**Exercise directions**: A single number is the answer: the count of lines in the listing below that contain "Open".
━━━ Record excerpts
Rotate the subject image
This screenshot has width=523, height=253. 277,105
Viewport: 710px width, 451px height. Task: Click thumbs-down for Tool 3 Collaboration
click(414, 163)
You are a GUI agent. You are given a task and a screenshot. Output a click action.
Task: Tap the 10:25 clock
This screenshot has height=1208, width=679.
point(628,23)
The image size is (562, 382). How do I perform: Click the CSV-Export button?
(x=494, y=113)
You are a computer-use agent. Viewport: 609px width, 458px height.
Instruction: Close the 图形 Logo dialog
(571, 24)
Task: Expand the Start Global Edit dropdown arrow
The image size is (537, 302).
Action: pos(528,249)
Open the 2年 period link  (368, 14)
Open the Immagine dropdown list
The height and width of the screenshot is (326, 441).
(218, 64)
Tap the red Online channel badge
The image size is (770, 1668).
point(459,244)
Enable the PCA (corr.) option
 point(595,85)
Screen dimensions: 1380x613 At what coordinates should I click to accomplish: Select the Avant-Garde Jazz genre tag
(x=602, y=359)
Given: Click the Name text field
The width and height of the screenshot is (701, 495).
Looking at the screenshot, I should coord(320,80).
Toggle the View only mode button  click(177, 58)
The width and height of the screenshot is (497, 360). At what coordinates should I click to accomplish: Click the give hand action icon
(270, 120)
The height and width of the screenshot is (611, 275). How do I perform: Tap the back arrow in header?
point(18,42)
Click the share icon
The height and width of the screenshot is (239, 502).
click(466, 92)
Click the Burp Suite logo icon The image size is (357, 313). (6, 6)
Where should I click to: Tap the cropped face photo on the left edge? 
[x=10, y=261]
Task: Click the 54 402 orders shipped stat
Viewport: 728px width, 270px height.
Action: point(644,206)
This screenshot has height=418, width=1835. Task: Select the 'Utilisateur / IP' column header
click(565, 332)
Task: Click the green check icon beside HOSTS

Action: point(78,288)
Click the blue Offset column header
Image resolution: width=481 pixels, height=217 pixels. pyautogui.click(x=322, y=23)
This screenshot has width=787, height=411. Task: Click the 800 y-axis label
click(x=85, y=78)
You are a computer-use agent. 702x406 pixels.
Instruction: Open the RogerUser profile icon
━━━━━━
**Problem solution**: 3